Further, according to the configuration of the fourth embodiment, as a result of providing the protruding portion 182 in the housing member 172, it is possible to easily pull out the swaging member 161, which has been fitted with the collar 8, by causing the housing member 172 to move toward the swaging member 161 in a state in which the collar 8 is in contact with the protruding portion 182.

Fifth Embodiment

Next, a swaging tool 200 according to a fifth embodiment will be described with reference to FIG. 6. FIG. 6 is a cross-sectional view of the swaging tool according to the fifth embodiment. Note that in the fifth embodiment also, in order to avoid redundant descriptions, descriptions will be given only for structural elements different from those of the first to fourth embodiments, and the same reference numerals will be assigned to structural elements having the same configuration as those of the first to fourth embodiments. The swaging tool 200 according to the fifth embodiment is configured by adding the protruding portion 182 of the fourth embodiment to the swaging tool 1 of the first embodiment. The swaging tool 200 according to the fifth embodiment will be described below. Note that in FIG. 6, in the same manner as in FIG. 2, part on the left side of the axial line L illustrates a contracted state of the swaging tool 200, and part on the right side of the axial line L illustrates an expanded state of the swaging tool 200.

As illustrated in FIG. 6, the swaging tool 200 according to the fifth embodiment is configured by adding a protruding portion 201, which is provided on the inner circumferential surface of the insertion hole 35 of the rotary member 25, to the configuration of the swaging tool 1 according to the first embodiment. More specifically, the protruding portion 201 is provided so as to protrude from the bottom portion 34 toward the swaging die 19 of the swaging member 11. The protruding portion 201 is formed in a ring-shape as a result of an insertion hole 202, through which the pintail 7c of the fastening pin 7 is inserted, being formed in a central section of the protruding portion 201. The diameter of the insertion hole 202 is smaller than that of the insertion hole 35. The insertion hole 202 is communicated with the housing hole 21, via the bearing 27, on the other side in the axial direction and communicated with the swaging die 19 on the one side in the axial direction. The outer diameter of the protruding portion 201 is smaller than the inner diameter of the swaging die 19. Meanwhile, the inner diameter of the protruding portion 201 (namely, the diameter of the insertion hole 202) is larger than the pintail 7c of the fastening pin 7. This protruding portion 201 can be brought into contact with the collar 8, when a space between the holding member 12 and the swaging member 11 is contracted.

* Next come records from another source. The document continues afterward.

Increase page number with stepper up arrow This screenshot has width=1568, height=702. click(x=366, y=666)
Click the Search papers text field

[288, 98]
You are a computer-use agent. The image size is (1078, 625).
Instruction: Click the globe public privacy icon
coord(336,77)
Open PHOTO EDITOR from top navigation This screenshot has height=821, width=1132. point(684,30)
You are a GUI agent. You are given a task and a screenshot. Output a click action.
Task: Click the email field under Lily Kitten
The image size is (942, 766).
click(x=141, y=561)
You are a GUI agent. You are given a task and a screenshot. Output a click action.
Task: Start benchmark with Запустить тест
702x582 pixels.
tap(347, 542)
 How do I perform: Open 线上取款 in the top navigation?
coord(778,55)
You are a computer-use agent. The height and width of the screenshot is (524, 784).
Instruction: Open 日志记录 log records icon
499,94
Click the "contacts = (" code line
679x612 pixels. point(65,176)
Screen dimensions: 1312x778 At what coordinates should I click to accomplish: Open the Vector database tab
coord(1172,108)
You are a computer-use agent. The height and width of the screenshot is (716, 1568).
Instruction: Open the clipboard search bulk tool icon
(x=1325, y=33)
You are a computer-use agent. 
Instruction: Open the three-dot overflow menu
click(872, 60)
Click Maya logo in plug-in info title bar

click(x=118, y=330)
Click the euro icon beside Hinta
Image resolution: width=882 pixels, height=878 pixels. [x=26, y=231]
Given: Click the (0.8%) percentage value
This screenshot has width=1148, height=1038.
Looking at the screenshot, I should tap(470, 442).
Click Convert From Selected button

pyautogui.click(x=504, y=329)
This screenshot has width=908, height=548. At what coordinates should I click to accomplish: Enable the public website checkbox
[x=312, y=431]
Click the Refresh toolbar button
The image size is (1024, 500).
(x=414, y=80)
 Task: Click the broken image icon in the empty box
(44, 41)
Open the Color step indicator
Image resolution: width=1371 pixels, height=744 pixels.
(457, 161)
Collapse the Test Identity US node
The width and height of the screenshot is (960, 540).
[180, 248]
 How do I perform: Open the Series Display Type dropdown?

The swaging tool 200, which is configured in the above-described manner, causes the rotary member 25 to approach the swaging member 11 by rotating the rotary member 25 in the opposite direction in a state in which the collar 8 is press-fitted into the swaging die 19 of the swaging member 11. As a result, the protruding portion 201 of the rotary member 25 comes into contact with the swaged collar 8. Then, when the rotary member 25 moves toward the swaging member 11 in a state in which the protruding portion 201 is in contact with the collar 8, because the position of the rotary member 25 is restricted, the swaging member 11 moves in the direction in which the collar 8 is pulled out. As a result of the swaging tool 200 performing the contraction, the collar 8 is removed from the swaging member 11.

As described above, according to the configuration of the fifth embodiment, as a result of providing the protruding portion 201 in the rotary member 25, it is possible to easily pull out the swaging member 11, which has been fitted with the collar 8, by causing the rotary member 25 to move toward the swaging member 11 in a state in which the protruding portion 201 is in contact with the collar 8.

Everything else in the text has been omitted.